Business News Digital

Vimeo launches ContentID-style system

By | Published on Friday 23 May 2014


YouTube competitor Vimeo is launching a new initiative called Copyright Match, which is similar to its main rival’s ContentID system, designed to help music rights owners monitor and block the use of their audio content within the videos of third parties.

YouTube – for all the dissing it is getting from the music community today – was a pioneer when it came to developing technology that monitors the soundtracks to videos being uploaded to its servers looking for copyright material being used without licence.

In part designed to help YouTube comply with the US Digital Millennium Copyright Act which provides protection for tech firms who inadvertently enable others to infringe (though to be fair, ContentID goes some way beyond YouTube’s commitments under American law), if a rights owner sees a third party using its music on the video site, it can either choose to take a cut of the ad money associated with the clip, or have the video blocked.

Vimeo, which has never had aspirations to become an ad-funded network that buys in content, but rather sees itself as a distribution service for video-makers, has been much less proactive in developing tools to help music rights owners seek out unlicensed use of their tracks on its platform. Which has led to long running litigation in the US between the labels and the Vimeo company.

But Copyright Match, developed with Audible Magic, might begin to placating the record industry. Although not as robust, from the music companies’ standpoint, as ContentID – in that it involves the video-maker in the process more, and seems more open to claims of ‘fair use’ – it should make it easier for rights owners to police use of their music on the video site.

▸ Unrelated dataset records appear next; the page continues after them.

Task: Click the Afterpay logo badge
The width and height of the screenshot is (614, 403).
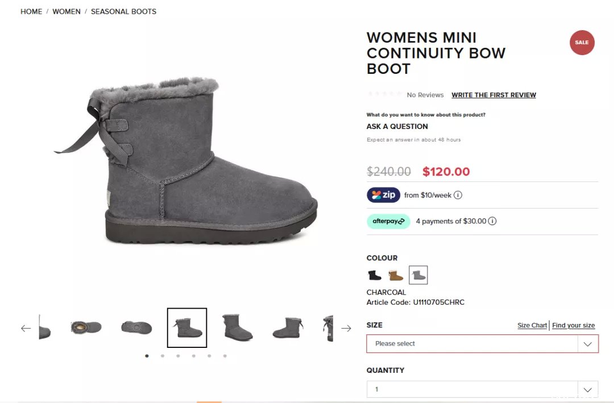Action: pyautogui.click(x=388, y=221)
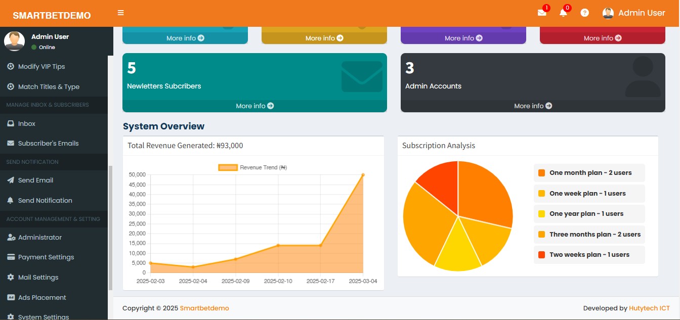Click the inbox tray icon in sidebar
The height and width of the screenshot is (320, 680).
(11, 124)
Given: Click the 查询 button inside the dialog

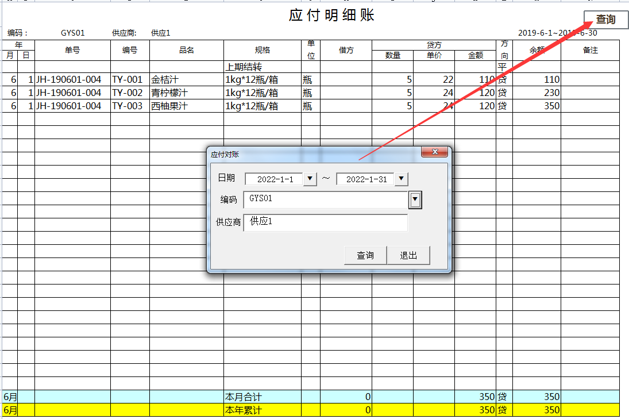Looking at the screenshot, I should (x=365, y=255).
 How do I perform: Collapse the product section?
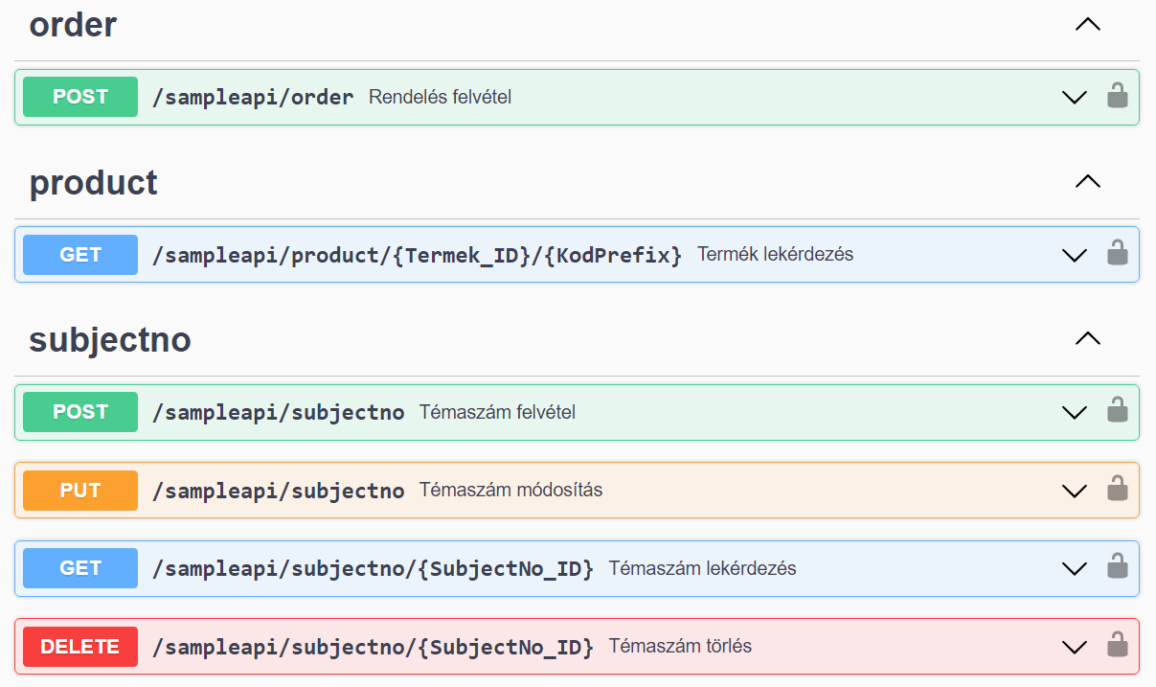[x=1088, y=181]
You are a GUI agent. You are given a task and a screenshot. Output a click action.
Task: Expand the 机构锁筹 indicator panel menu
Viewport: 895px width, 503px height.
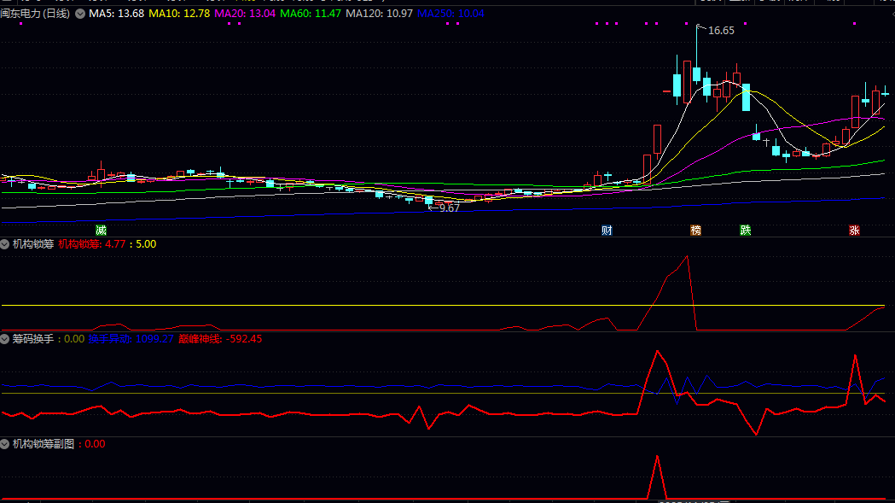pos(5,244)
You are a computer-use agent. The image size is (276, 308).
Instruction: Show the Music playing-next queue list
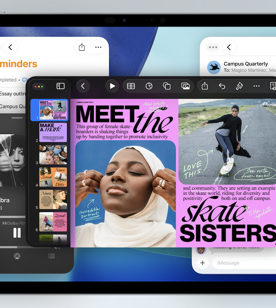pos(52,256)
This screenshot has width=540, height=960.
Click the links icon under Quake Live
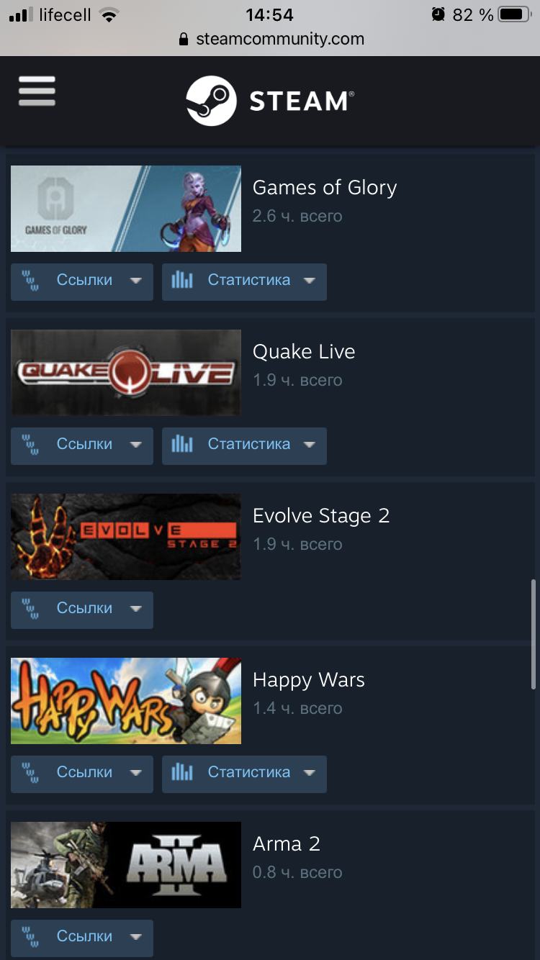[x=31, y=445]
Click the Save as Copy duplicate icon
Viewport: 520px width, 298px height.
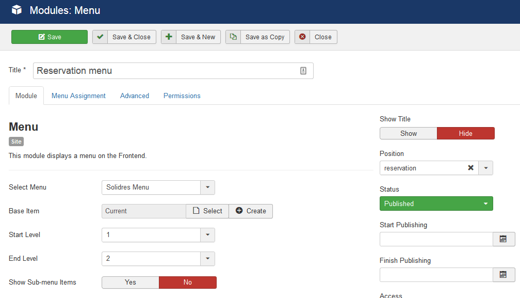(x=233, y=37)
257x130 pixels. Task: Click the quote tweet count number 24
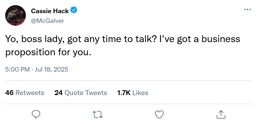tap(58, 93)
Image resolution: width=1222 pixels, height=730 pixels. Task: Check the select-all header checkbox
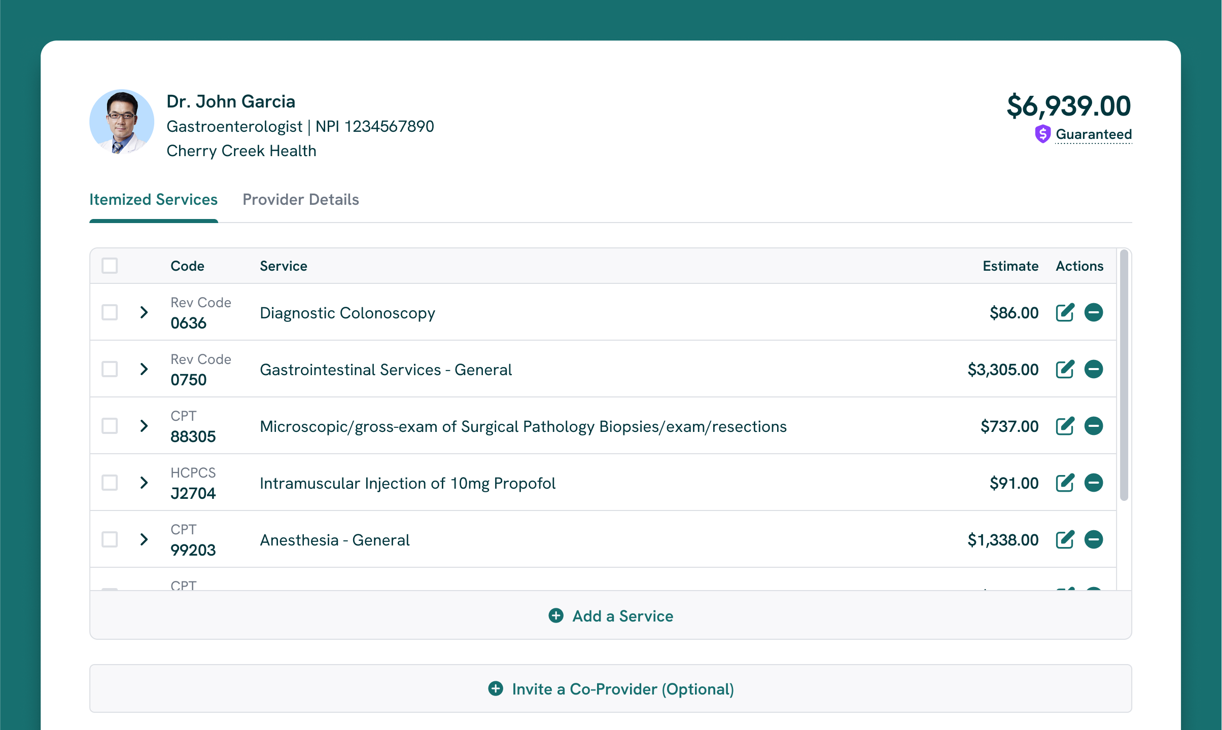(110, 266)
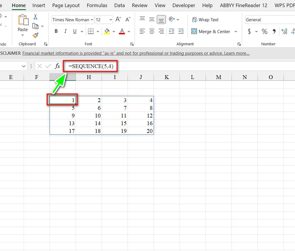Open the Times New Roman font dropdown
The image size is (295, 251).
pos(92,20)
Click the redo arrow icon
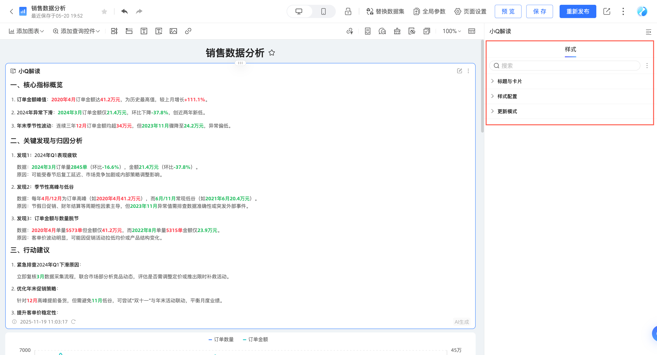Viewport: 657px width, 355px height. coord(139,11)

Video-makers who find that their work can’t get past Copyright Match because of their soundtracks will be pointed to music that is cheap or free to licence via Vimeo’s own music store or via Audible Magic.

While you might assume Copyright Match is a direct result of the record industry’s long-running legal battle with the video site, when talking about the new venture to Billboard, Vimeo CEO Kerry Trainor said that further growth of the company’s video-maker community had promoted the new initiative.

Trainor: “This is a constantly evolving area, in terms of creativity – we really want to educate creators on the boundaries of fair use and the ways in which music and other material can and can’t be used, and offer as many solutions as we can. We want to empower people who want to use music to do so, with full understanding of what’s allowed under the law”.